Take the aforementioned Häagan Daz ice cream for example. According to Szaky, most Americans eat ice cream in their bedroom, with the average serving being a punnet. And the number one complaint of eating a tub of ice cream in bed is how messy it is.
“Condensation on the cardboard packaging is annoying, but the number one complaint is that their hand gets cold,” said Szaky. “Another complaint is that because your hand is warming the pack it melts from the outside so you have a bowl of ice cream floating in ice cream soup.
“Whereas a new container for ice cream designed for the Häagan Daz range solves this problem because it has two layers of stainless steel – the outside is warm, while the inside is -18˚C and melts from the top down not from the outside in,” said Szaky. “Even the inside is concave so you don’t have a concave angle at the bottom, which means consumers can scoop out every last little bit of ice cream.”
And what has been the overall reaction to Loop being instigated? At the time of writing, its roll out is being ramped up all over the world, including Australia. In the US, the world’s biggest supermarket chain, Kroger, is setting up Loop facilities at some of its west coast stores, while Walgreen is doing the same on the US east coast.
“In France it will happen in July while in Japan it will be October,” said Szaky. “And the most important part is that you can return the empty container to anywhere you want. You don’t have to remember where you purchased the item. You can buy your ice cream at retailer one and return it to retailer two, and then at retailer two you can buy your coffee and a reusable container and return it to retailer three and so on and so forth.”
If a brand wants to come on board with the Loop concept, there are a few rules that have to be taken into consideration, one being that the packaging/container that the product comes in must be usable at least 10 times. Another is that is that it must be cleanable to the standards in their category. Also, once its life has come to an end, the container/packaging must be recyclable unto itself.

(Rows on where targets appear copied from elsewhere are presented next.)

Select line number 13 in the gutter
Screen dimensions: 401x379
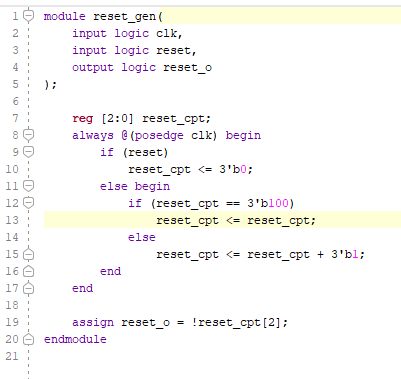coord(12,220)
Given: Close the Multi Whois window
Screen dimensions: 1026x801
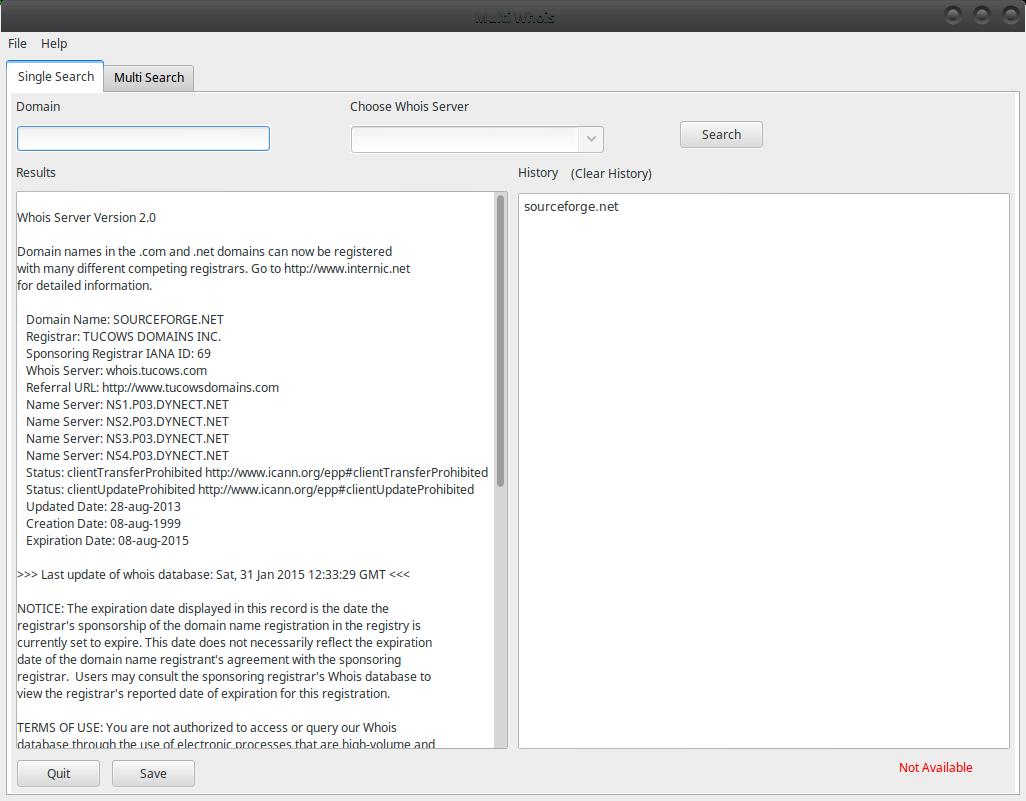Looking at the screenshot, I should (1008, 15).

“Loops fundamental role is not to be a product or a retailer but to be a platform for reuse,” Szaky said. “One of these ice-cream containers goes through a big reuse cycle, and then at some point it can be recycled. But the steel, for example, in the Häagan Daz ice-cream container will always be an ice cream container. That allows the materials to stay in a closed-loop fashion. We at TerraCycle call it a down cycle – it moves it into one lower category.

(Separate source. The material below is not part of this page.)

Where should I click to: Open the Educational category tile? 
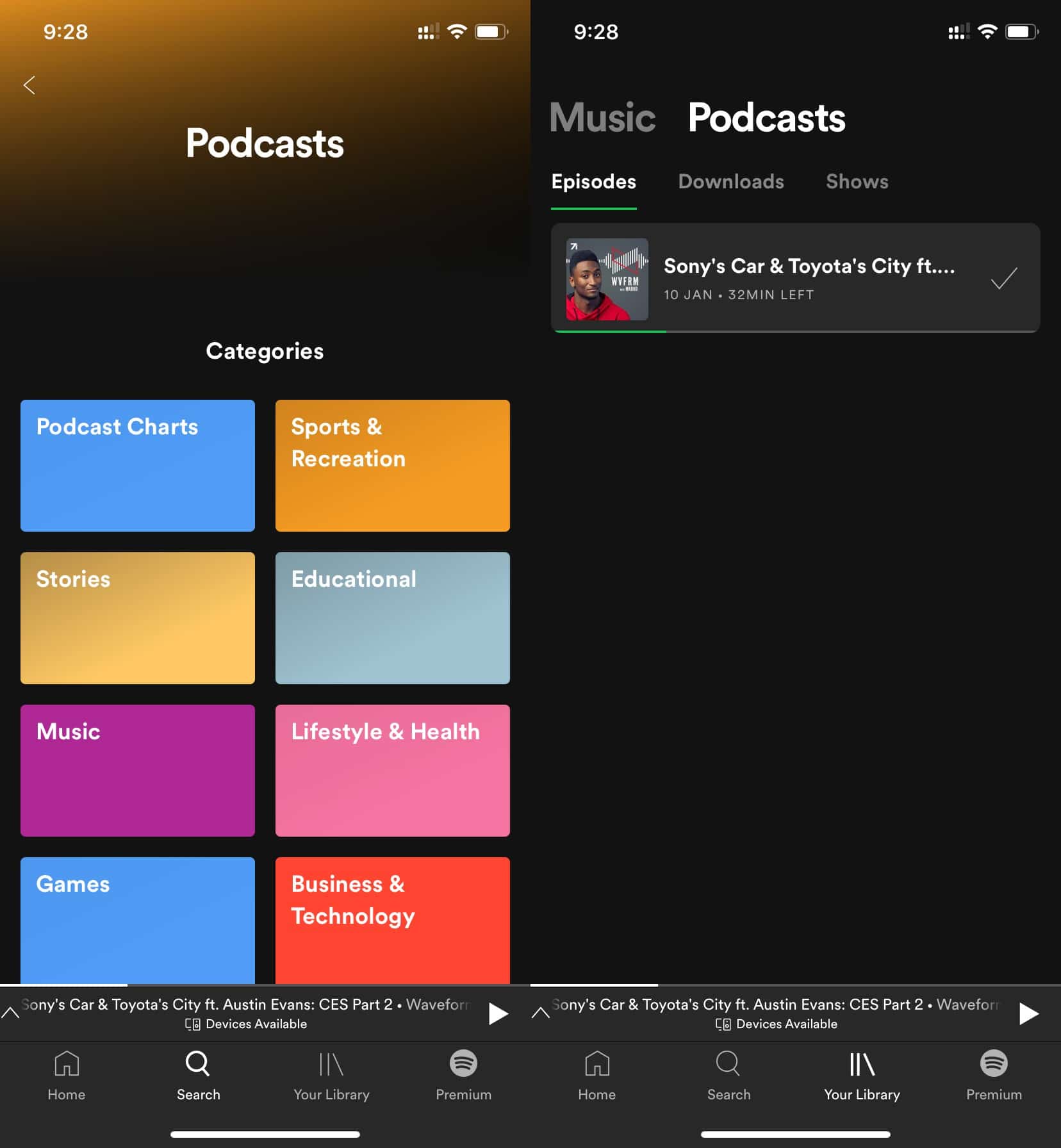point(393,618)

“Take paper. It goes from beautiful white paper to toilet paper or newspaper. If you look at plastic it goes from a water bottle to shampoo bottle to a frisbee or park bench.”

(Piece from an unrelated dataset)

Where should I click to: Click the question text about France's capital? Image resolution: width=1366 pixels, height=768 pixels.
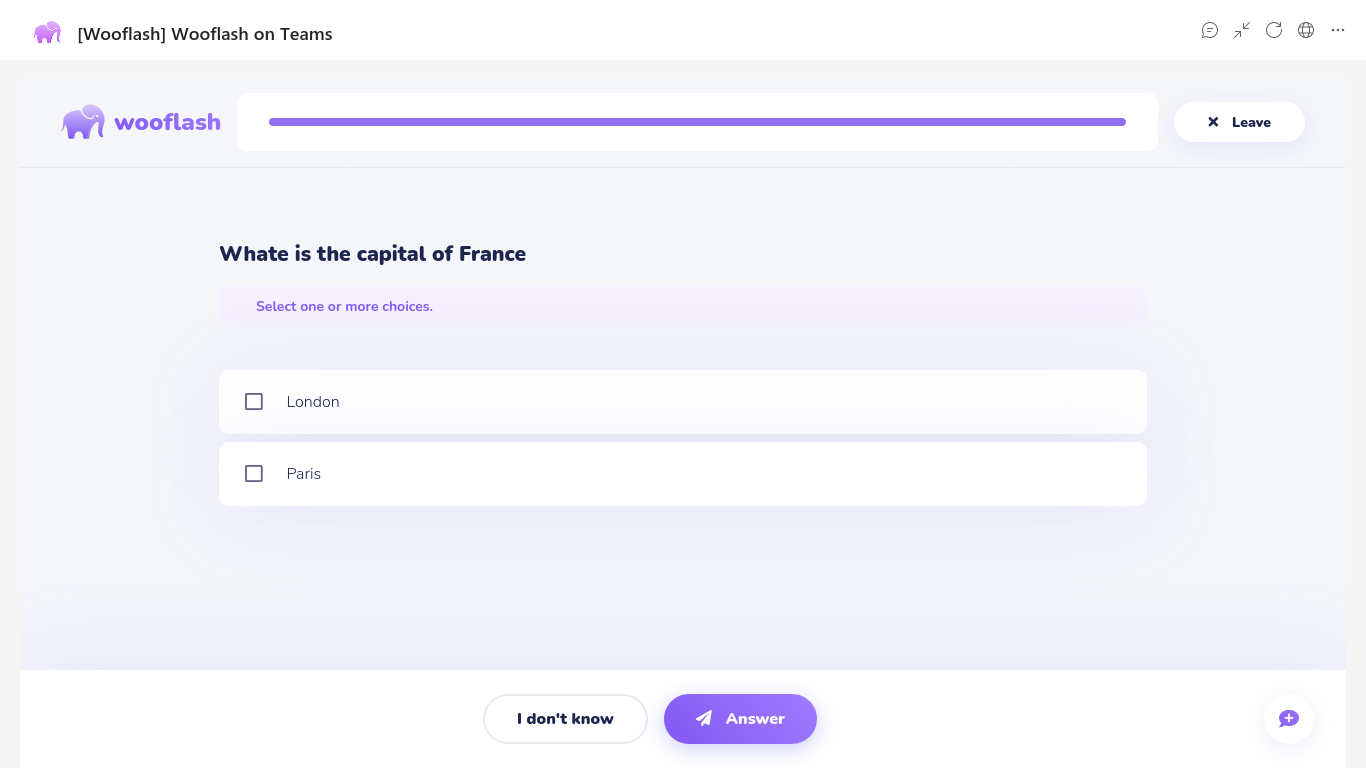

When all is said and done, Szaky sees it as a win-win-win-win situation. It is a win for TerraCycle, it is win for the consumer, it is a win for the environment, and it is a win for the brand.
“The reality is, if you put purpose into the product you can take down your marketing because mainstream media and social media will do more for you than marketing would. You can keep the price of the product the same if you spend the marketing dollars to fund the new polymer. And it ends up doing really well. A product acts like it is completely disposable but is actually reusable. And it also moves package from being a cost to an asset.”